I recommend you do what flybynite said. I have done steps similar to this a dozen times or more...

There may be a few problems with this though. You did say the new disk is 20GB? I am not sure if your gentoo system will fit as mine will not. The other problem is you have to substitute the real drives in his directions and partition and make a filesystem on the 20 GB disk. If any step is too difficult for you please ask. And give us some details of your config like what are your drives hda? sda?

----------

## digitall2000

well this is a very light weight system

week old install

and  is a simple gateway/router

i did as in the install handbook 

/dev/hda1 boot ext 2

/dev/hda2 swap

/dev/hda3 rest of system ext 3

xdiskusage says i have 37.07G total w/ 31.44G free

so that should fit on a 20G drive

so i take it i should just set up the 20G the same

as the 40G boot and swap the same size and let 

/dev/hda3 take up the slack of the drive

will this copy everything?

do i have to setup grub? fstab? 

i just really need to be sure on the directions

as i do not have the time to start from scratch 

right now

thanks again

lance

----------

## drescherjm

 *Quote:*   

> so i take it i should just set up the 20G the same
> 
> as the 40G boot and swap the same size and let
> 
> /dev/hda3 take up the slack of the drive 

 

Yes. Do that.

----------

## drescherjm

 *Quote:*   

> will this copy everything? 

 

No you will have to partition and format the 20GB drive hda1 and hda3. And run mkswap on hda2. 

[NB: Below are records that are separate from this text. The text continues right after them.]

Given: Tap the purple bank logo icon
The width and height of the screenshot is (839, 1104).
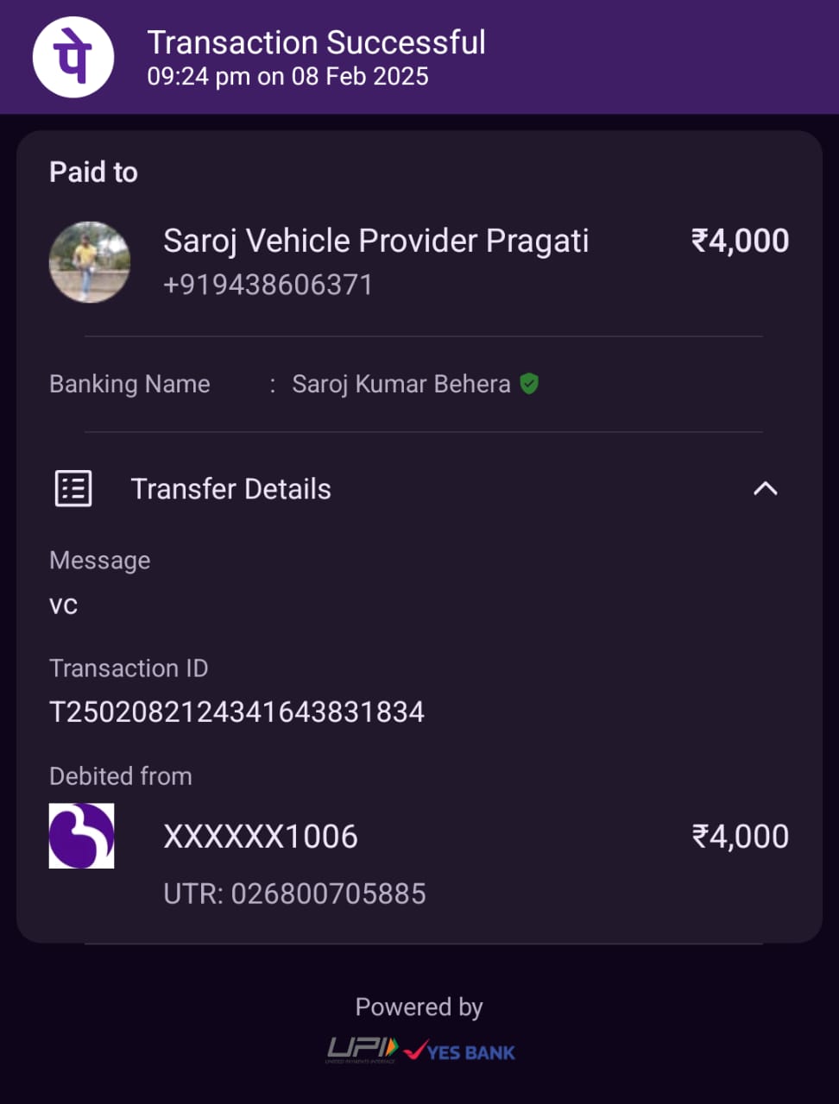Looking at the screenshot, I should 81,836.
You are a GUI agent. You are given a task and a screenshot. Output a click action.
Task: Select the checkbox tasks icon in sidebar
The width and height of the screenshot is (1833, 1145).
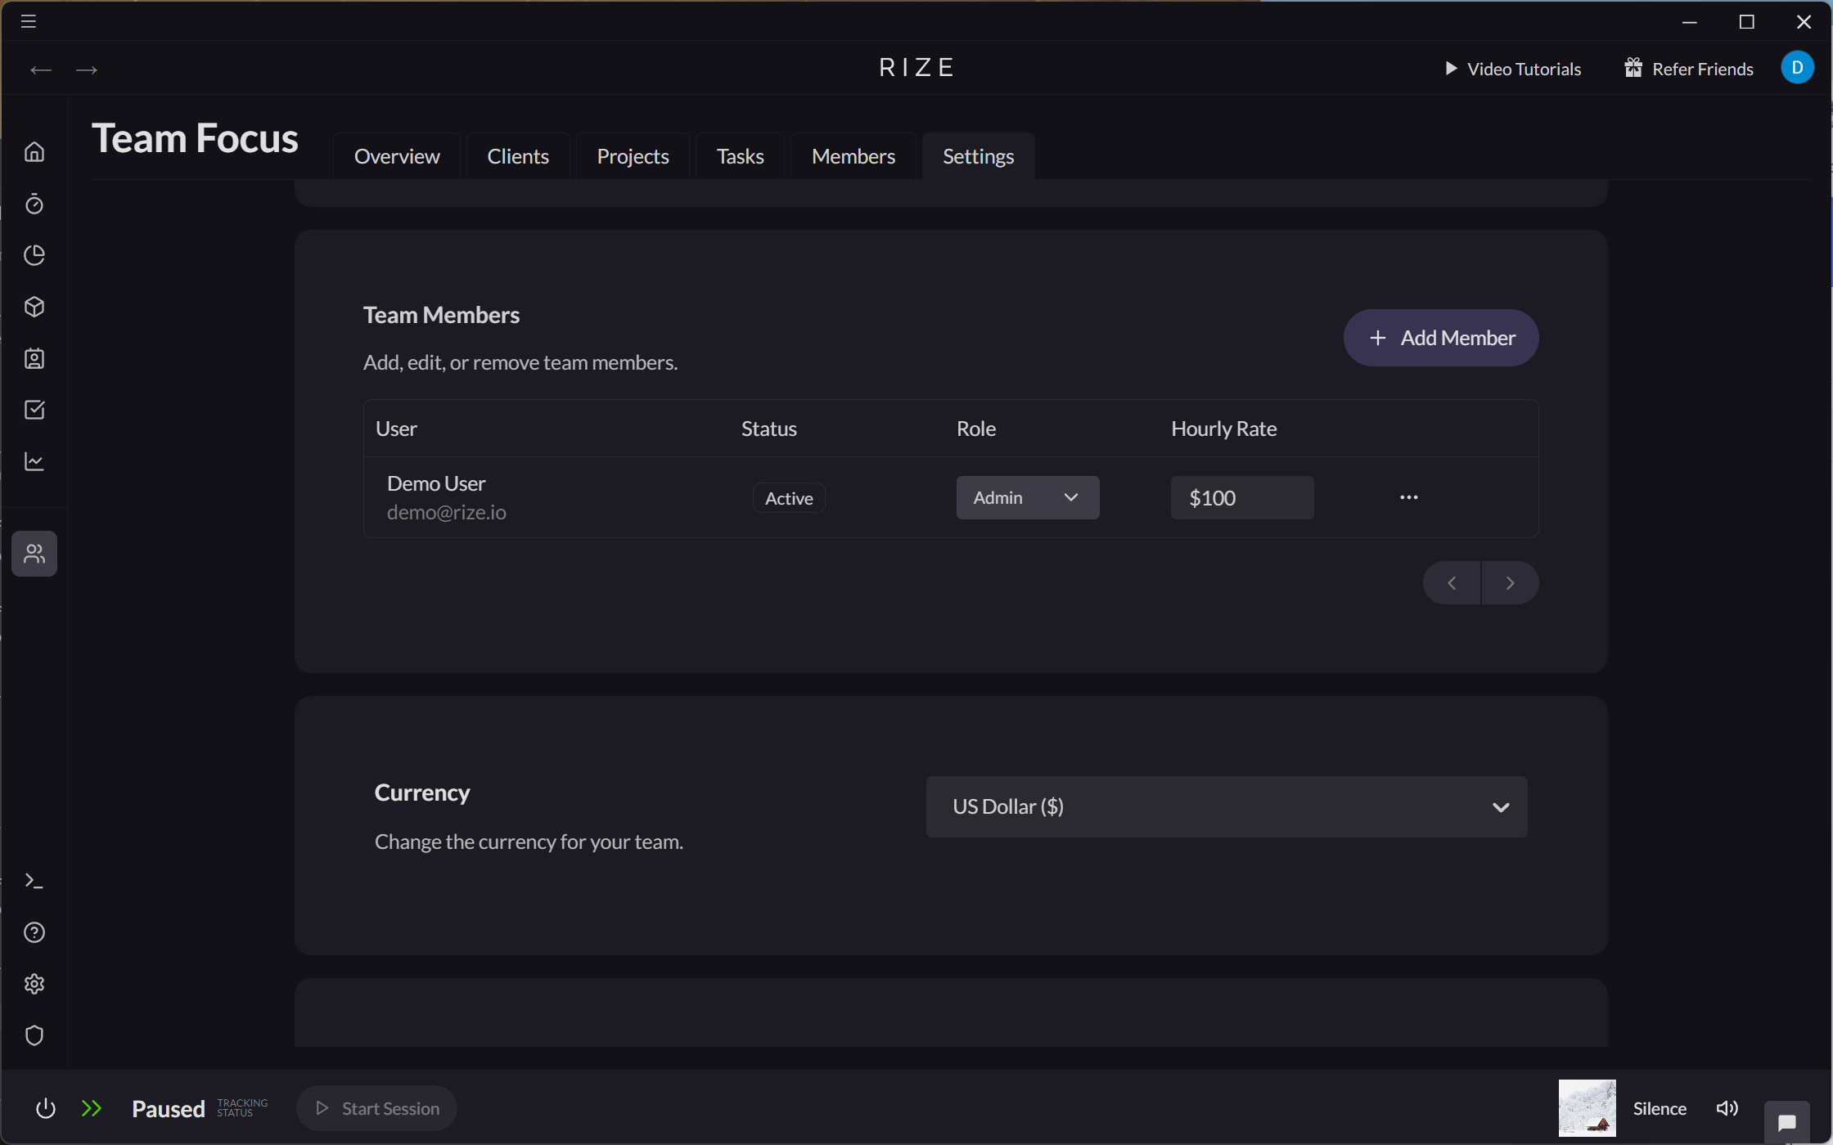click(x=34, y=410)
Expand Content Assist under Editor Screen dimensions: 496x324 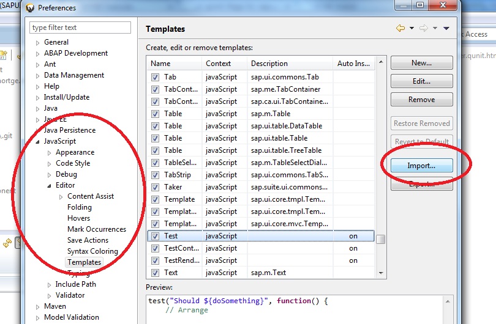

This assumes you installed the 20 gb disk as hda. 

And then use these commands to copy each partition separately.

And finally you will have to use grub to install a new boot on the smaller disk.

Have you installed the 20gb disk in the pc yet?

----------

## digitall2000

not yet

i just broke something

could you look at

https://forums.gentoo.org/viewtopic-t-539919-highlight-.html

it's late here need some sleep

maybe you might help me on my most immediate problem

thanks so far

lance

----------

## drescherjm

I am not sure of what that other problem.

BTW, Another simpler way to clone your system is to download a copy of sysrescuecd and use GParted to do the copy and resize operations.

http://www.sysresccd.org/Main_Page

----------